L'indennità risarcitoria per licenziamento illegittimo va commisurata, non più in base ad una media delle retribuzioni percepite prima dell'illegittima estromissione, ma in base alla retribuzione che il lavoratore avrebbe percepito, se avesse effettivamente lavorato.
Con sentenza n. 6744 del 1° marzo 2022, la Corte di cassazione è tornata a precisare i termini della determinazione dell’indennità risarcitoria da licenziamento illegittimo.
Lo ha fatto accogliendo le ragioni sollevate da un lavoratore che si era visto rigettare, dai giudici di merito, la domanda volta ad ottenere la condanna della società datrice di lavoro al pagamento di somme a titolo di incrementi retributivi, premi aziendali ed incentivi economici maturati dal giorno del licenziamento dichiarato nullo, in via giudiziale, con ordine di reintegra.
Importi, questi, maturati medio tempore, sino al giorno della intervenuta reintegrazione, in aggiunta alla somma individuata quale ultima retribuzione globale di fatto e considerata come parametro ai fini risarcitori.
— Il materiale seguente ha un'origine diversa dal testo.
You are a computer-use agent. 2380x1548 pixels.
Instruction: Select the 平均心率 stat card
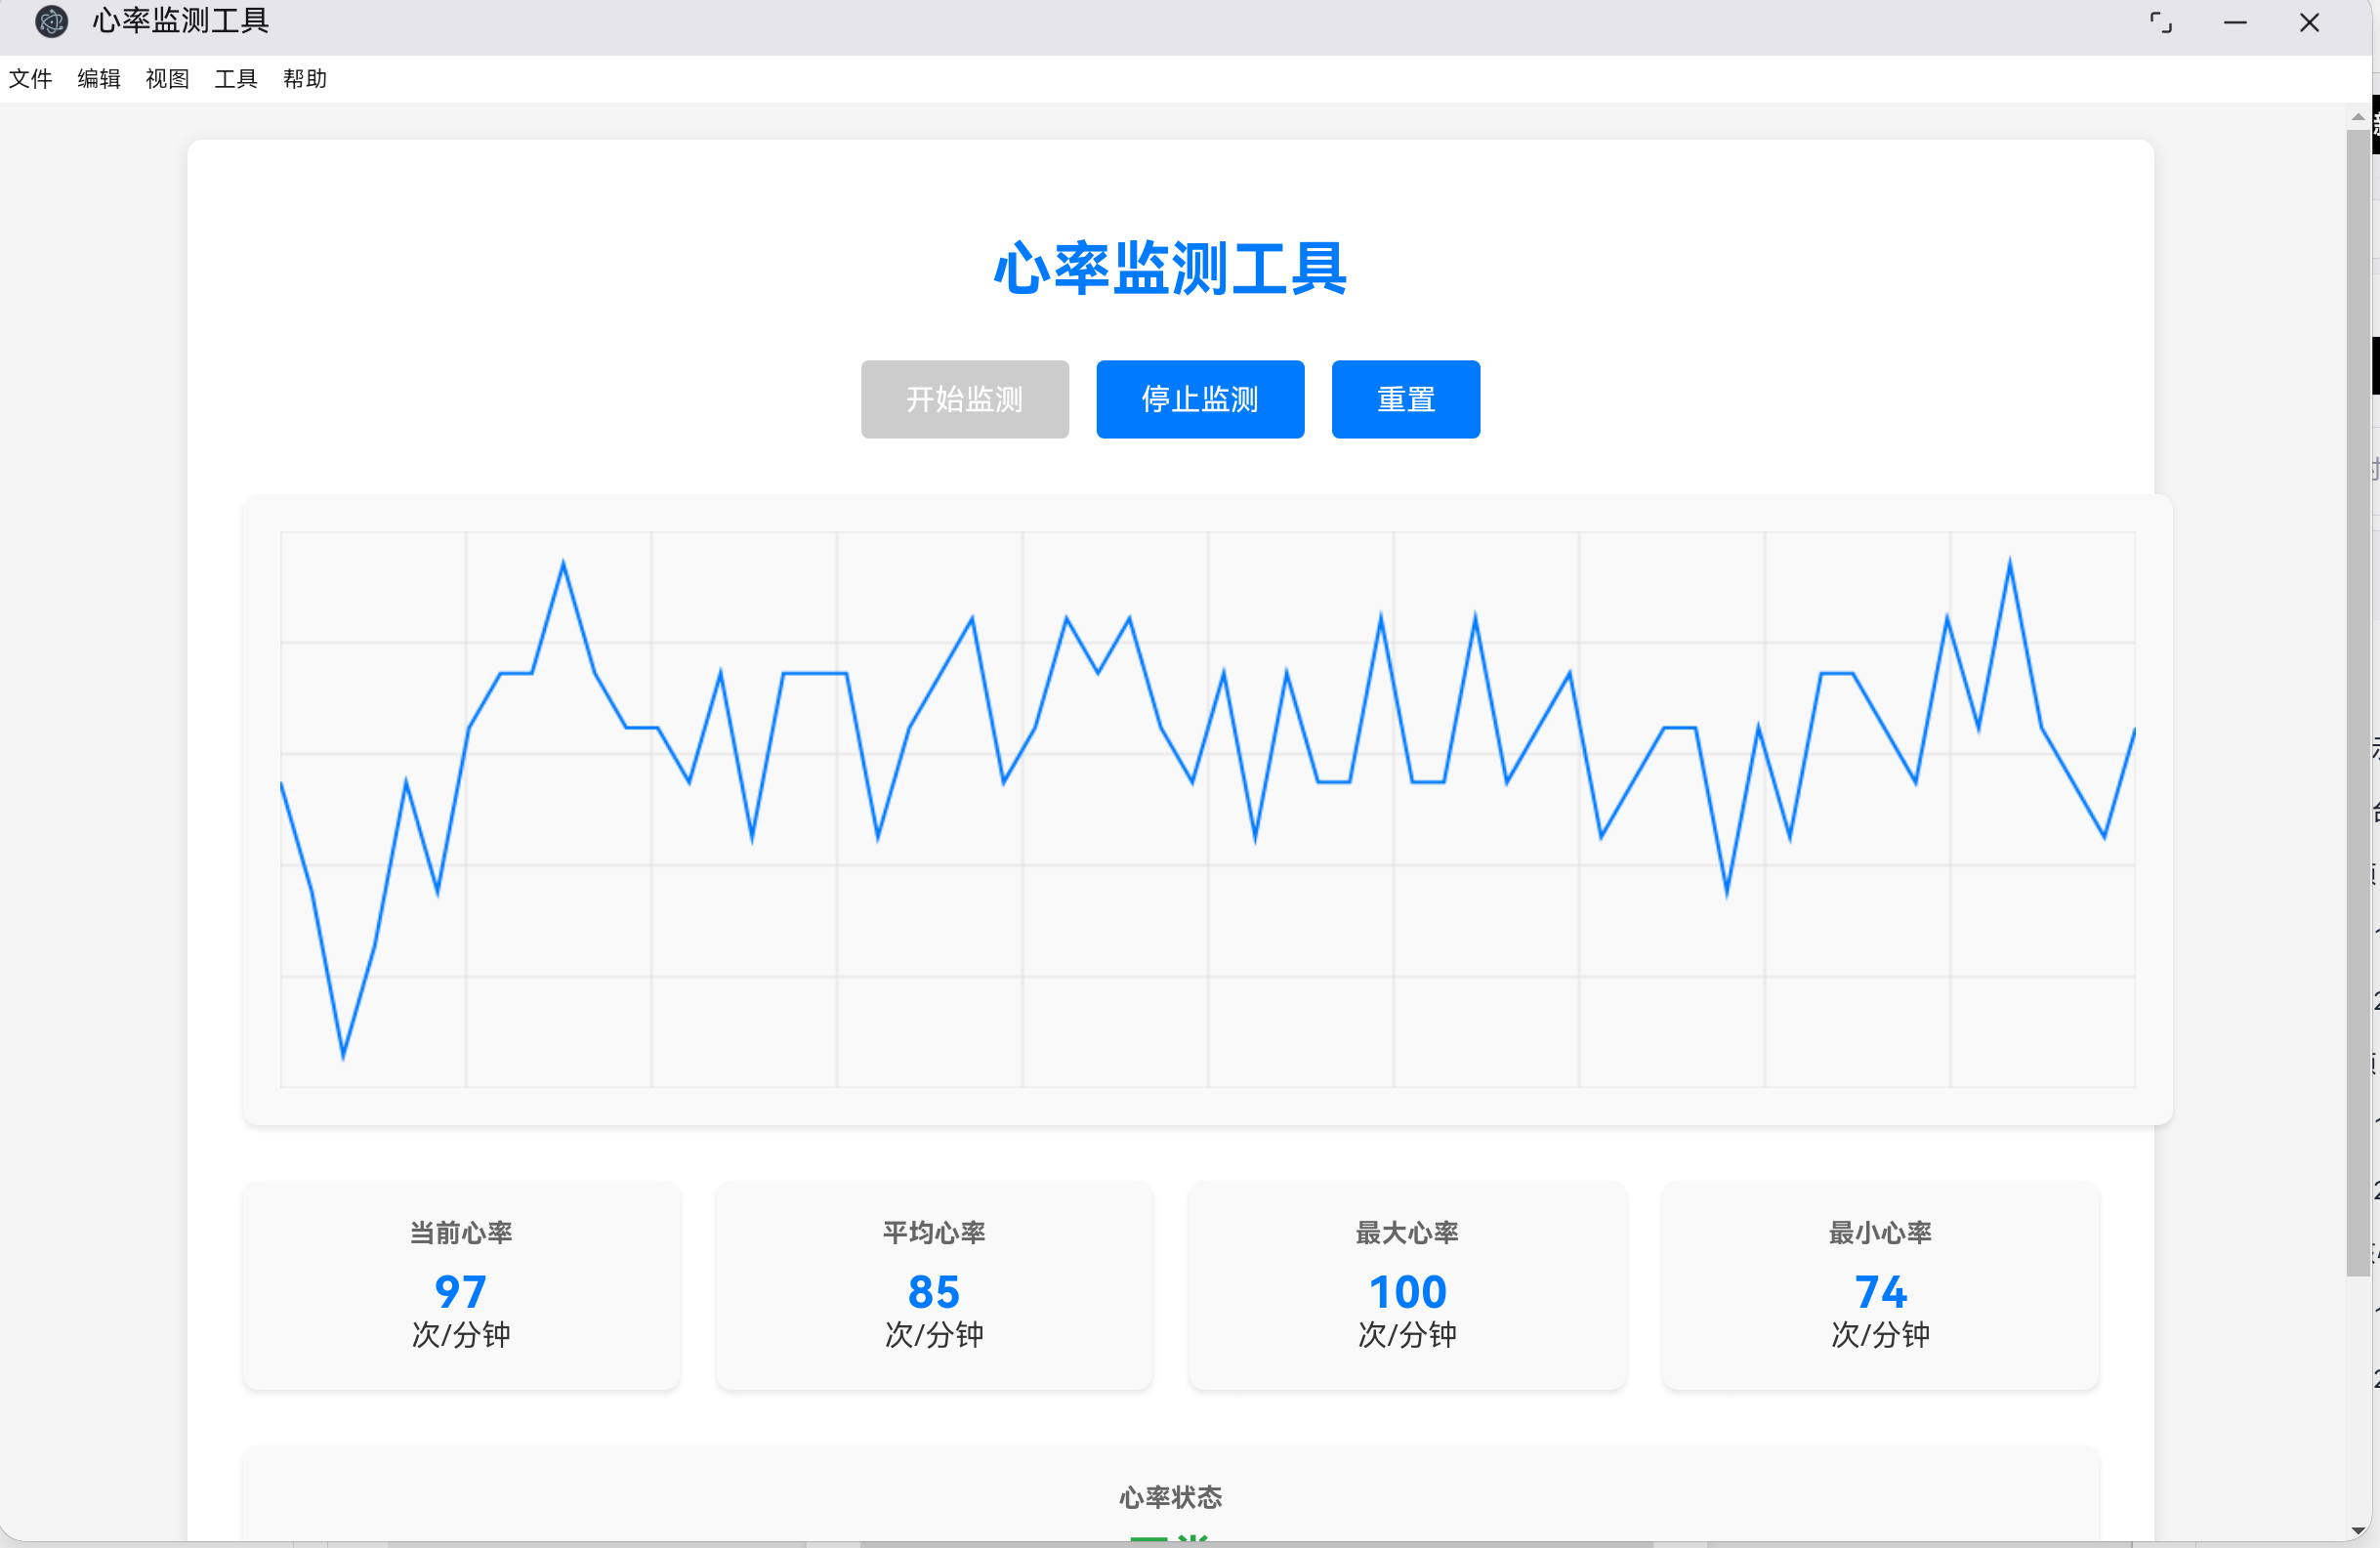(x=933, y=1287)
La Corte d'appello aveva rigettato le pretese del lavoratore ritenendo che, in virtù dei principi di corrispettività ed effettività delle prestazioni nel rapporto di lavoro, la retribuzione globale di fatto andasse individuata in quella percepita al momento del recesso, non rilevando in alcun modo la sua dinamica economica, al pari degli altri dipendenti rimasti in servizio, per effetto della successiva contrattazione.
Per questo, il dipendente si era rivolto alla Suprema corte, avanzando un unico motivo di ricorso con cui aveva denunciato violazione e falsa applicazione di legge.
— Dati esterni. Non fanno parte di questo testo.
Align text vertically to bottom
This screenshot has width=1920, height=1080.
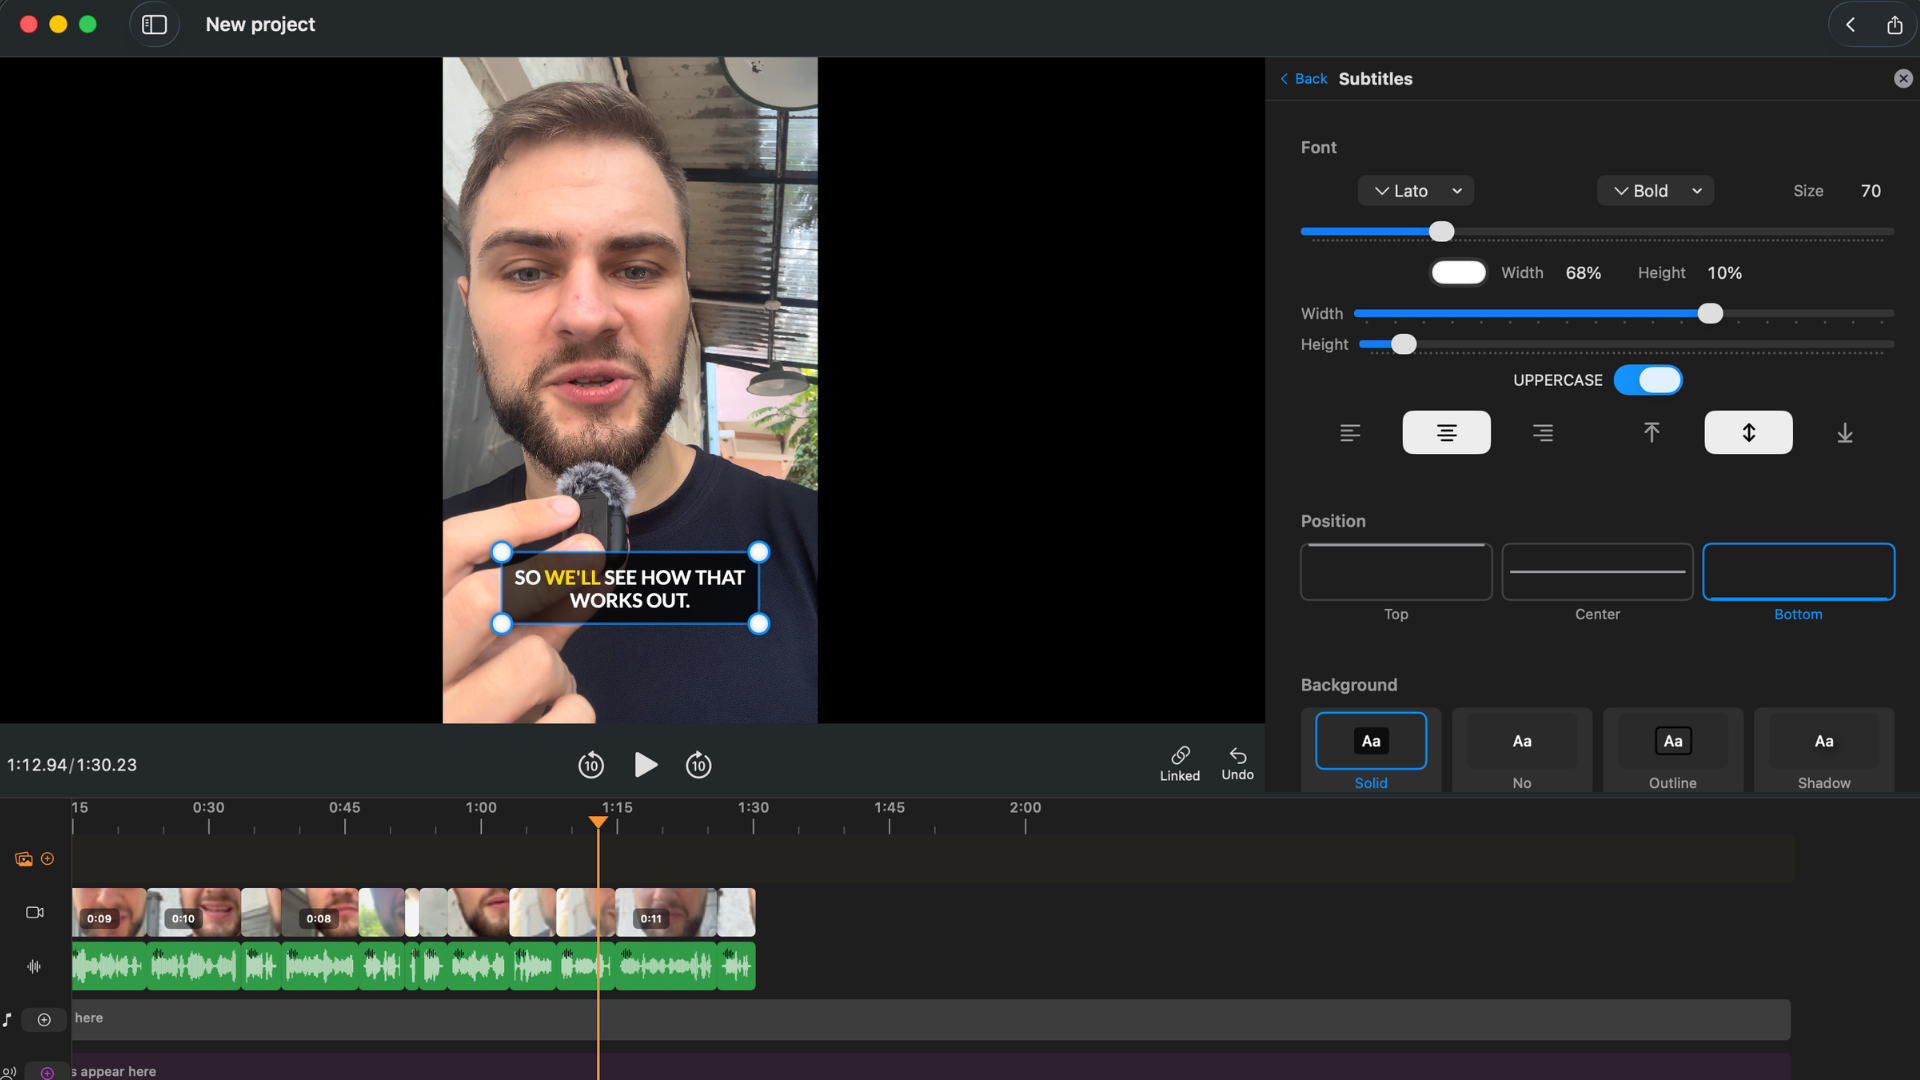pos(1845,433)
Secondo la sua difesa, nel concetto di retribuzione globale di fatto andavano inclusi anche gli aggiornamenti delle retribuzioni medesime e, quindi, anche gli importi richiesti nel giudizio in esame.
Il motivo è stato giudicato fondato dagli Ermellini che hanno richiamato, sulla tematica, l'evoluzione giurisprudenziale subita dal pregresso orientamento di legittimità - posto a base della decisione di merito - secondo cui l'indennità ex art. 18 Legge n. 300/1970, ratione temporis vigente, "deve essere determinata con riferimento alla retribuzione percepita dal lavoratore al momento dell'intimazione del recesso, non prendendo, dunque, in considerazione, ai fini del calcolo di suddetta indennità, i c.d. aggiornamenti retributivi connessi all'effettiva prestazione maturati dal giorno del licenziamento a quello della reintegra".
Successivamente a tale pronuncia - ha evidenziato la Corte - è stato puntualizzato ulteriormente il concetto di "retribuzione globale di fatto", mediante la seguente precisazione: l'indennità risarcitoria va commisurata, non più in base ad una media delle retribuzioni percepite prima della illegittima estromissione, ma in base alla retribuzione che il prestatore avrebbe percepito se avesse effettivamente lavorato.
Di recente, poi, la Cassazione è nuovamente tornata sulla questione, dando esplicitazione del criterio attraverso cui calcolare correttamente detta indennità: per retribuzione globale di fatto deve intendersi la retribuzione che il lavoratore avrebbe percepito se avesse lavorato, "dovendosi ricomprendere nel suo complesso anche ogni compenso avente carattere continuativo che si ricolleghi a particolari modalità di prestazione in atto al momento del licenziamento, in quanto, ove si provvedesse in senso contrario, si addosserebbero al lavoratore conseguenze negative derivanti da un comportamento illegittimo tenuto dal datore di lavoro".
Del resto - ha concluso la Sezione Lavoro della Corte - la funzione dell'indennità ex art. 18 è quella di ripristinare lo status quo ante al licenziamento illegittimo ed è proprio in ragione di ciò che la sua commisurazione deve essere calcolata in base alla retribuzione che il lavoratore avrebbe concretamente percepito ove non fosse stato illegittimamente estromesso dall'azienda.